Le fait que ces informations soient, en pratique, difficilement intelligibles pour des résidents âgés ne libère aucunement les acteurs de leur obligation de transparence.

Or, ce courrier

- n'informe pas les résidents sur le contenu de l'acte de dispensation devant être accompli dans son intégralité par le pharmacien, élément décisif du choix en confiance de ce dernier ;

- se borne à l'invocation d'un système de distribution de médicaments sous blisters fournis par un pharmacien, alors que la PDA ne constitue qu'un aspect éventuel et non essentiel de l'acte de dispensation ;

- ne décrit pas les critères de qualité sanitaire globale conduisant l'établissement, s'il était valablement mandaté par les résidents, au choix d'un prestataire plutôt qu'un ou que d'autres ;

- ne détaille pas les éléments de suivi clinique devant être assurés par le pharmacien en lien avec l'équipe soignante, et permettant au patient de bénéficier de la qualité optimale de dispensation, seul critère légitime de choix d'une officine en leur nom ;

- ne permet donc pas au résident ou, à défaut, à ses représentants légaux de se former une opinion précise quant à la portée du choix de l'officine par l'établissement.

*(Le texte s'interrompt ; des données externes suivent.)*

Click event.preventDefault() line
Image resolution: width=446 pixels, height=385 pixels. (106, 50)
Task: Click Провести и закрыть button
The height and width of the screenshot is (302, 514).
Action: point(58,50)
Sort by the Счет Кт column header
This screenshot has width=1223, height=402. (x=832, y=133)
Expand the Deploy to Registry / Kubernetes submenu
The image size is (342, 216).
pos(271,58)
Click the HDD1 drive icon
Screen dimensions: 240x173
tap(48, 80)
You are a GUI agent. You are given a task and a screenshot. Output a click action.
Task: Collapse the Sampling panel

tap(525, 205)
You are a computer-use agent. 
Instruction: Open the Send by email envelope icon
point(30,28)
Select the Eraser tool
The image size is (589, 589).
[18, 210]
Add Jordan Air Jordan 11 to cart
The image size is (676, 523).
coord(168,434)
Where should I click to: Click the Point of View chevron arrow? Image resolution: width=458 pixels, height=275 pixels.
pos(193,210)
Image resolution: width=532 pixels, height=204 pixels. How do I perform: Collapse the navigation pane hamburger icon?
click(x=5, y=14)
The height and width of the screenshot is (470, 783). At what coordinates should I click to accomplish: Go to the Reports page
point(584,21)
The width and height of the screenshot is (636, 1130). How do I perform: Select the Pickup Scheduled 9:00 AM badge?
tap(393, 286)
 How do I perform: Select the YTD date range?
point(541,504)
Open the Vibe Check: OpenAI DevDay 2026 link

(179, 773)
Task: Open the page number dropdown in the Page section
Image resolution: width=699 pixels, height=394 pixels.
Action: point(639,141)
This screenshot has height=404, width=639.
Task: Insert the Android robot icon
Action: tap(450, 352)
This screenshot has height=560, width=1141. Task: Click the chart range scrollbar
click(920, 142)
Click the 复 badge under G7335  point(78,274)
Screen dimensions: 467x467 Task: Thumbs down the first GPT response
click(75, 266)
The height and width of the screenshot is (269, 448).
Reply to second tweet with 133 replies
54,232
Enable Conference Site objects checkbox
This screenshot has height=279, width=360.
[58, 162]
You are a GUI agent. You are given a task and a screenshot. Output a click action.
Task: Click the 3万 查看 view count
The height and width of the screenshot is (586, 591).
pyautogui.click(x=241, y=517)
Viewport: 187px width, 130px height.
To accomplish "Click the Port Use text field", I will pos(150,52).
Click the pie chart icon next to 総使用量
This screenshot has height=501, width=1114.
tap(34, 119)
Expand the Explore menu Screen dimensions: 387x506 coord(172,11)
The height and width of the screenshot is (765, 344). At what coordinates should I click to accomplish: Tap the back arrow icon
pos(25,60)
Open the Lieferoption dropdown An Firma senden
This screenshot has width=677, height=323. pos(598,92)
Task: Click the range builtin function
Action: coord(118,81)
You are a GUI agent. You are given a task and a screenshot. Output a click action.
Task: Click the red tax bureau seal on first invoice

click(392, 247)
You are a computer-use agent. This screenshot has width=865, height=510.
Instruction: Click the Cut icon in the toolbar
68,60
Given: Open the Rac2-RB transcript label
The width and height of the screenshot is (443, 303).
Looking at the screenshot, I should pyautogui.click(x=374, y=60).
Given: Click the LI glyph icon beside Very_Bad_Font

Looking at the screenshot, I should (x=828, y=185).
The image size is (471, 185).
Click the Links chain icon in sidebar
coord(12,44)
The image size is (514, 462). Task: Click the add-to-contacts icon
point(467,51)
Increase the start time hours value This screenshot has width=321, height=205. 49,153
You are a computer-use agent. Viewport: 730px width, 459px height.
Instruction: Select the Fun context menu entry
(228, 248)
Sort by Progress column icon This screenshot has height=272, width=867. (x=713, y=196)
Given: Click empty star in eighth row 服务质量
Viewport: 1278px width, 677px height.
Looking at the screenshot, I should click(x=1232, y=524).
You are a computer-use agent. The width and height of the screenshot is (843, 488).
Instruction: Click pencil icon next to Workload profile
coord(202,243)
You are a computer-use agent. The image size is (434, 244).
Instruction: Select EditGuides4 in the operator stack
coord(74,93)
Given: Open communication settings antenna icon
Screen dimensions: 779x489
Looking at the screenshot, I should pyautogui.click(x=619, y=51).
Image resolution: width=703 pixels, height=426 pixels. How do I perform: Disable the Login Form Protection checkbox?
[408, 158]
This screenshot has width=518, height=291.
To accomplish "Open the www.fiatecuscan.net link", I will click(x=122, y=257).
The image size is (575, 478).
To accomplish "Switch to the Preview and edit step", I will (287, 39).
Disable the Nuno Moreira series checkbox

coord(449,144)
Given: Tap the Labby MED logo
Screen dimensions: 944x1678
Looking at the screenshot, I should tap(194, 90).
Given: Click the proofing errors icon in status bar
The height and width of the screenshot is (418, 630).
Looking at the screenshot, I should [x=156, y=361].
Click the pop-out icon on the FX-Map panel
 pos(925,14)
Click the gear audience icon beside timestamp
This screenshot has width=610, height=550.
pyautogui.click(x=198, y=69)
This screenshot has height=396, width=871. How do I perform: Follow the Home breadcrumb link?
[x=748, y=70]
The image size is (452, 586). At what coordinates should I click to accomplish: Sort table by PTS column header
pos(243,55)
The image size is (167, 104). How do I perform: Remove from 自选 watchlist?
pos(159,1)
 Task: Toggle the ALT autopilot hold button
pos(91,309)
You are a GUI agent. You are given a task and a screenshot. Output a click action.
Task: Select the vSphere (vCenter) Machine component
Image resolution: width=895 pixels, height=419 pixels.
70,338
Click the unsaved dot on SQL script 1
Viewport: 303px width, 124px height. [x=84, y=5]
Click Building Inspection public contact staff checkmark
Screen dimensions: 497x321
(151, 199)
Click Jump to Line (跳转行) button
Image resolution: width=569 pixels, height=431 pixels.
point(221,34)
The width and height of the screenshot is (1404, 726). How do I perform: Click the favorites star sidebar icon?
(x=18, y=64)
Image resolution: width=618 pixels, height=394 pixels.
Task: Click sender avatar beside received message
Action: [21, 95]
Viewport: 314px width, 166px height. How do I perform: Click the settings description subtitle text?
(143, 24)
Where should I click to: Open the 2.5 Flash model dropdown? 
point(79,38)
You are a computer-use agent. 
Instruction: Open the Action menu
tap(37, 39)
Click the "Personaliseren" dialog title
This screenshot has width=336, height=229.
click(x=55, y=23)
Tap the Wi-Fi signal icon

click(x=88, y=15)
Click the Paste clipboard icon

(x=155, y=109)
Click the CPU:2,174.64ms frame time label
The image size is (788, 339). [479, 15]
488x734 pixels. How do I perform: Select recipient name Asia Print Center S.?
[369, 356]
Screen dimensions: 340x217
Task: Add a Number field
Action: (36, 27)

J'ajoute que les obligations du pharmacien (et de l'établissement) à l'égard du résident peuvent être inférées du rapport Deloménie portant, de mon point de vue, norme programmatique de l'organisation de la dispensation en EHPAD.

L'établissement ne saurait demander au pharmacien d'autres prestations au-delà des actes ainsi strictement définis et encadrés, sans risquer d'en compromettre la qualité d'accomplissement par saturation du pharmacien responsable et de ses collaborateurs.